▸ **WHAT TO WORK ON**: Report every line of the data that includes "computer".

[Start of section]

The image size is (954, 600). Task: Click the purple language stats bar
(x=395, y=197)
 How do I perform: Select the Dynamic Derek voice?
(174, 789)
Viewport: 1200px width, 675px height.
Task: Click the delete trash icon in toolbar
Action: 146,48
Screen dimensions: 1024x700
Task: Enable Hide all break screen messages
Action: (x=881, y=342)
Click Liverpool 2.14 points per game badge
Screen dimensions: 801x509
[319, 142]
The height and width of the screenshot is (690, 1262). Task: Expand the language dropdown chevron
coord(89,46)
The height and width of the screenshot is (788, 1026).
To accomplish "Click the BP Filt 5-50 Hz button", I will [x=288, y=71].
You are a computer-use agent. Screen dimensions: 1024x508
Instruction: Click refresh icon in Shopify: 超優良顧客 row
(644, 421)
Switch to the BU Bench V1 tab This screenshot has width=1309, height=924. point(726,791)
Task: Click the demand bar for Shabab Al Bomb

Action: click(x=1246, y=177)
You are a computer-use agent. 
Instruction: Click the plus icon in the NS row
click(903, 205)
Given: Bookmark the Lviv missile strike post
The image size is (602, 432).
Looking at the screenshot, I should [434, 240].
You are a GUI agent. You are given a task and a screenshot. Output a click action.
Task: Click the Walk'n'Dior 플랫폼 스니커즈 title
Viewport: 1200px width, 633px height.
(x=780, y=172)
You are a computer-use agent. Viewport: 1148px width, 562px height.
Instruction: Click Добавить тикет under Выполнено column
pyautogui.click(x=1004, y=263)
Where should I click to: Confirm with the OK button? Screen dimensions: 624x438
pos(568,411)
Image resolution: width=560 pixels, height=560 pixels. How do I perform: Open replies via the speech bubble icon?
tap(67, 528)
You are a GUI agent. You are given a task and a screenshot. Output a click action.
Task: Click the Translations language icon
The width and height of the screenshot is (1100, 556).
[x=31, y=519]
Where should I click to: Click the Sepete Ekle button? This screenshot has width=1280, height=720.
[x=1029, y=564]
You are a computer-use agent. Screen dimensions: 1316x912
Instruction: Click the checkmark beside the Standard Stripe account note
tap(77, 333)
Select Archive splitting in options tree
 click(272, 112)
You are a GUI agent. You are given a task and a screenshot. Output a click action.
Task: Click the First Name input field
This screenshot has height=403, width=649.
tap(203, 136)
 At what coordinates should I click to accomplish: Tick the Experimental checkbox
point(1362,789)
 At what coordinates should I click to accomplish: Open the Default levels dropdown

[End of section]

▸ **TASK RESULT**:
You are a computer-use agent. Screen dimensions: 1024x508
You are a computer-use agent. 
You are a computer-use agent. Viewport: 1148px width, 562px height.
You are a computer-use agent. Screen dimensions: 1316x912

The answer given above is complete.